The Av. Aêshmô khrvîdrus, •Aeshma the impetuous assailant' (see Bund. XXVIII, 15-17); this demon's Pahlavi epithet is partly a transcription, and partly a paraphrase of the Avesta term.
According to Dastûr Hoshangji (Zand-Pahlavi Glossary, p. 65) the term magh is now applied to the stones on which the person undergoing purification has to squat during ablution in the barashnûm ceremony. Originally, however, Av. magha appears to have meant a shallow hole dug in the earth, near or over which the person squatted upon a seat, either of stone or some other hard material (see Vend. IX). The term for the hole was probably extended to the whole arrangement, including the seat, which latter has thus acquired the name of magh, although magh and maghảk still mean a channel or pit' in Persian.
The Av. kata of Vend. V, 36-40; a special chamber for the temporary reception of the corpse, when it was impossible to remove it at once to the dakhma, owing to the inclemency of the weather.

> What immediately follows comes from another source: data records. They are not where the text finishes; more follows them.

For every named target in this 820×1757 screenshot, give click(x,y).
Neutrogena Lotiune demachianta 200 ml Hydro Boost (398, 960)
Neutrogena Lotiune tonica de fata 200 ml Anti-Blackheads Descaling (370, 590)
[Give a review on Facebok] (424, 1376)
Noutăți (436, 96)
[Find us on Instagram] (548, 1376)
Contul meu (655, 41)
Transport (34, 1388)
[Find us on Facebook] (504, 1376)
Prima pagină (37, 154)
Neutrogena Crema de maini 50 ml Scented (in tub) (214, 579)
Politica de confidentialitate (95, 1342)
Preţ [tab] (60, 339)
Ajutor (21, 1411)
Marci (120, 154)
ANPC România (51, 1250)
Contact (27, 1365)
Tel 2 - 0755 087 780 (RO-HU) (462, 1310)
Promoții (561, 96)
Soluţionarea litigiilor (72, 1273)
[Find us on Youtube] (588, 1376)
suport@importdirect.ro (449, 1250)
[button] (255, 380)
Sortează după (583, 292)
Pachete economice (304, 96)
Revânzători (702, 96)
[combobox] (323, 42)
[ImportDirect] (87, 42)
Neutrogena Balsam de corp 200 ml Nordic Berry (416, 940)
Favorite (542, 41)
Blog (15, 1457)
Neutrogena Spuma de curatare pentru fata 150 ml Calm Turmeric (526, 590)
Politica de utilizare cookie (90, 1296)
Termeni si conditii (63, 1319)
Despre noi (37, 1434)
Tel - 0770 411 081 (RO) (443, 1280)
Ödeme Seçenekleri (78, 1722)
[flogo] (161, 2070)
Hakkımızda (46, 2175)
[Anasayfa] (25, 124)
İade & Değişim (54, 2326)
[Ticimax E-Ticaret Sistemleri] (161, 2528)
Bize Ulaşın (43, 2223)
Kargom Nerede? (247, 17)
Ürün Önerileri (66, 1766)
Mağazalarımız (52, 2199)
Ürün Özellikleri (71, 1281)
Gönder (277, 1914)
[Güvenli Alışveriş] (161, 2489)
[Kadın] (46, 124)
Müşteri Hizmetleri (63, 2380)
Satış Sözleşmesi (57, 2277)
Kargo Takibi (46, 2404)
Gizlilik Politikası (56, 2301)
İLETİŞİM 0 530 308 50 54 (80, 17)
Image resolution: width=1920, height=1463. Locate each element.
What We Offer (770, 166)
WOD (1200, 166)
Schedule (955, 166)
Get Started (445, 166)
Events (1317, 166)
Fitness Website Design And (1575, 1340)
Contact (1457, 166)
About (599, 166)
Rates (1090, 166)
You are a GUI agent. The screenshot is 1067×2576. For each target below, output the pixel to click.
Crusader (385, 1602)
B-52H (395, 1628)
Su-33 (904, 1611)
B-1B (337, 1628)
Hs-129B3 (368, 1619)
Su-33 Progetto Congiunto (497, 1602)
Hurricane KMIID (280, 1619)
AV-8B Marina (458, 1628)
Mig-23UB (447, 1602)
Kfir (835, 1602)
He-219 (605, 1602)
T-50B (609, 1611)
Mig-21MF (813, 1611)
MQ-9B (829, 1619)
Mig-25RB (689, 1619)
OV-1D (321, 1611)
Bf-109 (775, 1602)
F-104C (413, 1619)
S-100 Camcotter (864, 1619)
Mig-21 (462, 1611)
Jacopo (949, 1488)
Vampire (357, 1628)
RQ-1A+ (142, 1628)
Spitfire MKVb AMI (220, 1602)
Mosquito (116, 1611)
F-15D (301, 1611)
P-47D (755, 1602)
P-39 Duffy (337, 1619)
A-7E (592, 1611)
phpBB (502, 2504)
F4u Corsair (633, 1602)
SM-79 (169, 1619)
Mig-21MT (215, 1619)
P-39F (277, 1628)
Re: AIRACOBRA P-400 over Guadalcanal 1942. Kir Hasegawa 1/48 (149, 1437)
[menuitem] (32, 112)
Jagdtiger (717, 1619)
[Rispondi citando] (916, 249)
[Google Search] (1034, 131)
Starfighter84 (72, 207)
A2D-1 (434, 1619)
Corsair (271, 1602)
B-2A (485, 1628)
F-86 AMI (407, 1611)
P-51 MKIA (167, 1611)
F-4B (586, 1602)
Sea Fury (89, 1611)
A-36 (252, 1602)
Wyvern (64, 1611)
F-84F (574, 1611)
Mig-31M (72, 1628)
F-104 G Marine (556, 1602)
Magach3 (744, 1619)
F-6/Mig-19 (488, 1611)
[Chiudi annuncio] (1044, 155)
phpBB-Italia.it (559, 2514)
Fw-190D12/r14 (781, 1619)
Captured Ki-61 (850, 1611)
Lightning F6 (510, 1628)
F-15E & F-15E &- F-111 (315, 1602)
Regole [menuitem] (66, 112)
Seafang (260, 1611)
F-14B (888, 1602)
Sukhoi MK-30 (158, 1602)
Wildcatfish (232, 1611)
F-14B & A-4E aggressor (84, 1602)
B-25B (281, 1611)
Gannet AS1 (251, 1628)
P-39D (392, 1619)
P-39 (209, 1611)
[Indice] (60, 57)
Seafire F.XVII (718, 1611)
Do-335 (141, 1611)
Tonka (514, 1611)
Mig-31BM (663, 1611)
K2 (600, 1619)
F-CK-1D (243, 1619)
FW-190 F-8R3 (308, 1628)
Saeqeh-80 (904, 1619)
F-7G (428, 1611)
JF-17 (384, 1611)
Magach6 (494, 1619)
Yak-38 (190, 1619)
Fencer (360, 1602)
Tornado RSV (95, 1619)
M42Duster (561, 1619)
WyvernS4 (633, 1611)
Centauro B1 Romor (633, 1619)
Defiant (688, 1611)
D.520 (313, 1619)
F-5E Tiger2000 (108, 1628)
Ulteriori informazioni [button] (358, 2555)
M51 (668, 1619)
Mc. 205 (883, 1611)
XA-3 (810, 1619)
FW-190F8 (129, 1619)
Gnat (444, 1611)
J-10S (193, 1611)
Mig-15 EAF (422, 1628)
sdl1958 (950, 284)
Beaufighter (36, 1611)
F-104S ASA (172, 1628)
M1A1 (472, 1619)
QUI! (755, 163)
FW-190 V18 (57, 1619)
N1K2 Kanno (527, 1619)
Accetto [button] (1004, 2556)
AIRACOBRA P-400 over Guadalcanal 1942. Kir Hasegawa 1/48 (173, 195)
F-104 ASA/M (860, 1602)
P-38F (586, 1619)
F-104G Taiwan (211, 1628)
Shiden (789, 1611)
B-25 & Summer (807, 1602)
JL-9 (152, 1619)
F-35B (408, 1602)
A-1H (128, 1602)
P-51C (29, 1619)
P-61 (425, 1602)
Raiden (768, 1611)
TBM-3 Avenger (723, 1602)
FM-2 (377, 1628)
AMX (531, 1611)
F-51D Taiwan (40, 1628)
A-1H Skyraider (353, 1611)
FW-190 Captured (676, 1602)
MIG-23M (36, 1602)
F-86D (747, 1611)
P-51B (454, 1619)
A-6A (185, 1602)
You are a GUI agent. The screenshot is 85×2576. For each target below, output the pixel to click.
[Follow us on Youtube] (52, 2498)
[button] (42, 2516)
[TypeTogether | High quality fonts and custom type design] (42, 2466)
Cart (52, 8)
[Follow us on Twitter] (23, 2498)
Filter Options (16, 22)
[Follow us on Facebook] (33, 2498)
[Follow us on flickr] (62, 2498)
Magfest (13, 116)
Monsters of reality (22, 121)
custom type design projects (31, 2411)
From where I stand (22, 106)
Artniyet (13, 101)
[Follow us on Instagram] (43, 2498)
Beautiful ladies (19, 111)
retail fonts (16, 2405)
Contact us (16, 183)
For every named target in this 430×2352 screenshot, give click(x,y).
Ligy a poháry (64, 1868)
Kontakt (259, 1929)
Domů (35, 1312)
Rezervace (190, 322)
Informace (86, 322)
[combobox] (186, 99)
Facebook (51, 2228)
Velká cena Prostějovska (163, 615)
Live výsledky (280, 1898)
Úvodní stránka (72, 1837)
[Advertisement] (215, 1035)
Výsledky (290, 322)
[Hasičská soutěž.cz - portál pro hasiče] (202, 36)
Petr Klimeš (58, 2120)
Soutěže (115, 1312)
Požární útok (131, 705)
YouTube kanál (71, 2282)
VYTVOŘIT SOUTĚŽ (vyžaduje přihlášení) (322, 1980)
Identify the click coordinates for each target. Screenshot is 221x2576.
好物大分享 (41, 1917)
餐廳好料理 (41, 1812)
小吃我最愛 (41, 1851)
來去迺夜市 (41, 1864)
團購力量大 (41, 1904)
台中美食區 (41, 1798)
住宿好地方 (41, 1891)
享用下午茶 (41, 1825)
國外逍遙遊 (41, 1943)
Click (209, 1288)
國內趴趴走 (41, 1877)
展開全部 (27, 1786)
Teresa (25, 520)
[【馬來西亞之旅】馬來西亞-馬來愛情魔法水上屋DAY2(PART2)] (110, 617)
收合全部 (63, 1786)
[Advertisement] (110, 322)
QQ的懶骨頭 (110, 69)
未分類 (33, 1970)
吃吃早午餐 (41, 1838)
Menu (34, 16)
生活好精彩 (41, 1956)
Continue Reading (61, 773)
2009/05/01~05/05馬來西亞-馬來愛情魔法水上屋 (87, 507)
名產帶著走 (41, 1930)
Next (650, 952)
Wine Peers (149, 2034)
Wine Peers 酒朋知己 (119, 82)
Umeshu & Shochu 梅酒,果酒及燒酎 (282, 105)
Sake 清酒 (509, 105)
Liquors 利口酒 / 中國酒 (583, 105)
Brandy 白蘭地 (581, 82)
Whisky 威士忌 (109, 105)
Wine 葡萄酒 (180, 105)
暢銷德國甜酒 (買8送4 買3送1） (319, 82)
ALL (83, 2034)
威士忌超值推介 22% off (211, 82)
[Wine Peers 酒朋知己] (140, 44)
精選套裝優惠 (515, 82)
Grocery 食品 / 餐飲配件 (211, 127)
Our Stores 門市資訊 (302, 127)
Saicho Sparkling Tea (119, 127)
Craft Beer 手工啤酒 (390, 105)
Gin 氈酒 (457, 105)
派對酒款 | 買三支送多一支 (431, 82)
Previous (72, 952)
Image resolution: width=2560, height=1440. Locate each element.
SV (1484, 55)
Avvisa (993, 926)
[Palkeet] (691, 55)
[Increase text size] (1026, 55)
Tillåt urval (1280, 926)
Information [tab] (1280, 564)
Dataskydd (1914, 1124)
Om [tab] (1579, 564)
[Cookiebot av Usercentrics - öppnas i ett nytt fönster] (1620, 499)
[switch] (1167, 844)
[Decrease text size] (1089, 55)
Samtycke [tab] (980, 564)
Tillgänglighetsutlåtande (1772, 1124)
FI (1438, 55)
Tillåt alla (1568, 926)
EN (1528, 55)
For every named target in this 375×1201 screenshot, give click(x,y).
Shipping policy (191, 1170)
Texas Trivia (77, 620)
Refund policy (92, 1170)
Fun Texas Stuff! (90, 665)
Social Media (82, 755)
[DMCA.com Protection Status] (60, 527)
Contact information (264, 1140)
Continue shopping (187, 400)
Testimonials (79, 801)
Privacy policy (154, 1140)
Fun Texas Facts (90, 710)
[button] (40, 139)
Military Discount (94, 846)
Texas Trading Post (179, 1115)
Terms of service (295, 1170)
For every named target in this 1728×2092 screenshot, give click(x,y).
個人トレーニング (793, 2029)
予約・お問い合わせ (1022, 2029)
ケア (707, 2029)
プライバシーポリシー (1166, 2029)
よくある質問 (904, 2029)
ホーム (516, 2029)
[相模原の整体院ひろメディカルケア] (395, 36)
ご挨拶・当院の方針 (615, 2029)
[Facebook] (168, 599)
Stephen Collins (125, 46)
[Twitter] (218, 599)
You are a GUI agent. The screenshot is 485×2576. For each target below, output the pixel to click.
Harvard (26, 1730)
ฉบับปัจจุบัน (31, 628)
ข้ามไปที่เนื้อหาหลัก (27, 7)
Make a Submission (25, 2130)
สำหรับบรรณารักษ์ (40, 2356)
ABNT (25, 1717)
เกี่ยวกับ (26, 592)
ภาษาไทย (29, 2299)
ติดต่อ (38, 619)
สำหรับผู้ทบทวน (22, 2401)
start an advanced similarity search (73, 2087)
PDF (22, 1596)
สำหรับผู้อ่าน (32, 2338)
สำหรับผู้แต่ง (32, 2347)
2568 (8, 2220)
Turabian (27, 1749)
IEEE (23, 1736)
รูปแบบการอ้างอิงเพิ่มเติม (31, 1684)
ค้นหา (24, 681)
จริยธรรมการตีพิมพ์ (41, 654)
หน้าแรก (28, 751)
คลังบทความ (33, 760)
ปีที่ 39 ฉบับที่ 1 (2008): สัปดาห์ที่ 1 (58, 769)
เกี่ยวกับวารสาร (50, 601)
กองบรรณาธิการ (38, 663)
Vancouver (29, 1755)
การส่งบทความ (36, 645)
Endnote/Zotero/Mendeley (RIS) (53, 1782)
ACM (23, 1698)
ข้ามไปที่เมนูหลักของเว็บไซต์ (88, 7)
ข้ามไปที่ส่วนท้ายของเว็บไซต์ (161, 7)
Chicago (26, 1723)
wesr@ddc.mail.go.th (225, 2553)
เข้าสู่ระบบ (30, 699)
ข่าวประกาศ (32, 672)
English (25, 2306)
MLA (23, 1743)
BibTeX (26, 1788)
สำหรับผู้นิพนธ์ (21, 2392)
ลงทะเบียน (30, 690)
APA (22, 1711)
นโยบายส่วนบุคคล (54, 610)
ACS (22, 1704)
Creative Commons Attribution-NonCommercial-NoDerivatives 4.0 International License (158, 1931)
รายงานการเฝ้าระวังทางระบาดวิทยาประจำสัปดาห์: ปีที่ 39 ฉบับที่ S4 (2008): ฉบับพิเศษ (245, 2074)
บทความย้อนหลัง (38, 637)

It should be large enough for standing upright, and for stretching out the feet and hands, without touching either walls or ceiling; that is, not less than six feet cube. The text means that those times will be so distressing, that it will be considered lawful to perform the sacred ceremonies even in a place of such concentrated impurity as a dead-house not actually occupied by a corpse.